Testo del documento:
1 la smrti: la Tradizione “rammentata” di ordine umano sottoforma di racconti epici;

2 la sruti: la Tradizione “udita”, cioè la Conoscenza di ordine non umano (rivelata direttamente e trasmessa per audizione). È quella Conoscenza che è stata “ascoltata” dai rsi (i saggi dell’antichità) come Suono Divino.

Le Conoscenze della Tradizione “rammentata” vengono raccolte negli Itihasa, ovvero “ciò che accadde realmente”, o “così certamente fu”.

Degli Itihasa fanno parte il Ramayana (la storia di Rama composta dal saggio Valmiki) e il Mahabharata (il più lungo poema della storia mondiale composto dal saggio Vyasa) nel quale troviamo la Bhagavad-Gita.

Il primo e più importante libro tra quelli designati come smrti è il Manavadharmasastra (“Il Codice delle Leggi di Manu”).

Bisogna sapere che questi testi pur avendo la forma di poemi epici non sono affatto frutto della fantasia: in essi è stata raccontata e trasmessa storia vera.

I Veda, ad esempio, trasmettono nella forma di poema una raccolta di conoscenza filosofica, scientifica, politica ed artistica.

Nell’antichità, si sa, in tutte le culture del mondo la storia veniva trasmessa oralmente, cantandola e narrandola in modo epico.
Gli aspetti simbolici e allegorici dei racconti hanno una causa storica espressa in mito.

Il Ramayana è un meraviglioso poema che viene attribuito al saggio Valmiki, poema terminato, secondo studi recenti, nel II secolo d.C. La storia contenuta è molto più antica, trova le sue origini in tempi remoti. Nessuno, comunque, può datare la storia di Rama, un avatara: non per questioni legate alla sua veridicità ma per la sua antichità. Certe storie sono state raccontate di millennio in millennio senza interruzione.
Secondo il poema stesso, il Regno di Rama (archetipo del governo perfetto), è esistito nel treta yuga (l’età dell’argento) secondo la visione dei cicli vedici: in termini di anni mortali all’incirca un 20 milioni di anni fa.

In cosa consistono questi cicli?
Si tratta di ere cosmiche (“periodo di tempo del mondo”) in cui viene a svolgersi la Vita nell’ambito della Manifestazione universale e della loro conclusione mediante la dissoluzione totale, per poi ricominciare.

Istruzione data 1:
Trascrivi fedelmente le righe dei record, partendo da quella che contiene "coordinates (365, 323)." e fermandoti dopo quella che contiene "pyautogui.click(x=945, y=488)".
Il testo e i record hanno origini diverse.

Record da usare:

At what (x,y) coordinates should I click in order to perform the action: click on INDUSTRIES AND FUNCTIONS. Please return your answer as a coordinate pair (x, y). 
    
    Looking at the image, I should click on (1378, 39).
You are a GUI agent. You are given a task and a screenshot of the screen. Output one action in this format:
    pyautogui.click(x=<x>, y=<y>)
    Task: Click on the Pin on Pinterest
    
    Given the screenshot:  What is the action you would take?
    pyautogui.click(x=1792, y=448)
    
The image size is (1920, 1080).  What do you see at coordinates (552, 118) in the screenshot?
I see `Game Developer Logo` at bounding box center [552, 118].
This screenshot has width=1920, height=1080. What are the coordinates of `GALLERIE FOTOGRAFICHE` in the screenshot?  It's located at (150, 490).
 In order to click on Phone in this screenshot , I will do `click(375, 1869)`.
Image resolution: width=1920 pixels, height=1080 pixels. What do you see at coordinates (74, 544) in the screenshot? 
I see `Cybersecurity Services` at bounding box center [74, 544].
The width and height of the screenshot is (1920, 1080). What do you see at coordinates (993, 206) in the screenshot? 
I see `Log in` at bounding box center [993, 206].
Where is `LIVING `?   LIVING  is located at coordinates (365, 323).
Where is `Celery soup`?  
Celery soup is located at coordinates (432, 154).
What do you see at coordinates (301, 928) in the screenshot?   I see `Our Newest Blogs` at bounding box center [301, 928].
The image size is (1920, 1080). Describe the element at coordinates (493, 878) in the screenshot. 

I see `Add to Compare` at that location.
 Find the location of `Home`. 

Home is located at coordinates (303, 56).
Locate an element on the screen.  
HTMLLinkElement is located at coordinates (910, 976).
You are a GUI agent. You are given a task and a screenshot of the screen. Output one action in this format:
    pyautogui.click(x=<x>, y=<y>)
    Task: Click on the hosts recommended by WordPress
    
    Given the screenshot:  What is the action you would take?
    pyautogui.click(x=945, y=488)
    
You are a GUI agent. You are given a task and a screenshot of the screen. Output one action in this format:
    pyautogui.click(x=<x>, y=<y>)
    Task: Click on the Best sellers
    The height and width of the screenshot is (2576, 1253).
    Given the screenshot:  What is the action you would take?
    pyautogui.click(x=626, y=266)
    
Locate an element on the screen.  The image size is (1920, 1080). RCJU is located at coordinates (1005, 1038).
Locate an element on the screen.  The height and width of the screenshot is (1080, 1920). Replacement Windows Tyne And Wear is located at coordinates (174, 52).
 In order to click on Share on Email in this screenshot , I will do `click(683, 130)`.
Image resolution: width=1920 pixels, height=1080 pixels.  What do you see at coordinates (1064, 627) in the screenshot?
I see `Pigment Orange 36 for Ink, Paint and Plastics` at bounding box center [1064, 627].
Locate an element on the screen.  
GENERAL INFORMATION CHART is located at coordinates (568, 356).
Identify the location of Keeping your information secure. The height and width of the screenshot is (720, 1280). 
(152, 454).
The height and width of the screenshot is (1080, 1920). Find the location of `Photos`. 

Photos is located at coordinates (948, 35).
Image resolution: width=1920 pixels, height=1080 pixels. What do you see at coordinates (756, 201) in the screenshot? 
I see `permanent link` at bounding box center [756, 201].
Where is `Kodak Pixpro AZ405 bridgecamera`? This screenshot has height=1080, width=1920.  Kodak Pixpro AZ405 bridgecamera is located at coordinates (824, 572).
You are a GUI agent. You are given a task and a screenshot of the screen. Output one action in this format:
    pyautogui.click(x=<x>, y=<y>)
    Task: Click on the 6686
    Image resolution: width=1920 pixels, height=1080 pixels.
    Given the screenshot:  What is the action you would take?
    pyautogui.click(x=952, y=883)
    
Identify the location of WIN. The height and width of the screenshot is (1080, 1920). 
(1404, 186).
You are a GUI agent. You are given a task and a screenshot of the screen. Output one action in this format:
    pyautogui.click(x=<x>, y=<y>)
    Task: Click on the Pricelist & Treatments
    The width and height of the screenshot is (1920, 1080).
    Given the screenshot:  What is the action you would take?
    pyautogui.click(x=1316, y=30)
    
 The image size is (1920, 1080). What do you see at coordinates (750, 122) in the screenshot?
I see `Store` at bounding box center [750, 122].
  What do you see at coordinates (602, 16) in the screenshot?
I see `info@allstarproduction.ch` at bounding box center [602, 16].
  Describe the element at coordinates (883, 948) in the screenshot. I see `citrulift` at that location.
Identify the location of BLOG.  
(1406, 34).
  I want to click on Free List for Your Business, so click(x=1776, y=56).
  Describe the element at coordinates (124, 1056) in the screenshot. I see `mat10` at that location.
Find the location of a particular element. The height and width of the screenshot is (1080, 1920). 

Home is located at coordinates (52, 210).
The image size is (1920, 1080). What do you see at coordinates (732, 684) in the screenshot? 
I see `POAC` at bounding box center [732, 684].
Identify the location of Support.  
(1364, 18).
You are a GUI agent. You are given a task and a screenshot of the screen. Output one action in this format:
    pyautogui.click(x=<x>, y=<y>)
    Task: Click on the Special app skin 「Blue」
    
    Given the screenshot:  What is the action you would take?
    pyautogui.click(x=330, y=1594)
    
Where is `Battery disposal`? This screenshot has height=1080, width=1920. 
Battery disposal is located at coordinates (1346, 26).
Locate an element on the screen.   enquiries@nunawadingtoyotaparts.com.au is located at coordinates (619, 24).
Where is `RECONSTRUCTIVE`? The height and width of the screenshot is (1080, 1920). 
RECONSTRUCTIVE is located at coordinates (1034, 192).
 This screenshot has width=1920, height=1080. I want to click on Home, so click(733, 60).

Istruzione data 2:
Secondo il testo sulla Tradizione vedica, da quale saggio fu composto il Mahabharata?

Risultato corretto 1:
Where is `LIVING `?   LIVING  is located at coordinates (365, 323).
Where is `Celery soup`?  
Celery soup is located at coordinates (432, 154).
What do you see at coordinates (301, 928) in the screenshot?   I see `Our Newest Blogs` at bounding box center [301, 928].
The image size is (1920, 1080). Describe the element at coordinates (493, 878) in the screenshot. 

I see `Add to Compare` at that location.
 Find the location of `Home`. 

Home is located at coordinates (303, 56).
Locate an element on the screen.  
HTMLLinkElement is located at coordinates (910, 976).
You are a GUI agent. You are given a task and a screenshot of the screen. Output one action in this format:
    pyautogui.click(x=<x>, y=<y>)
    Task: Click on the hosts recommended by WordPress
    
    Given the screenshot:  What is the action you would take?
    pyautogui.click(x=945, y=488)

Risultato corretto 2:
Dal saggio Vyasa.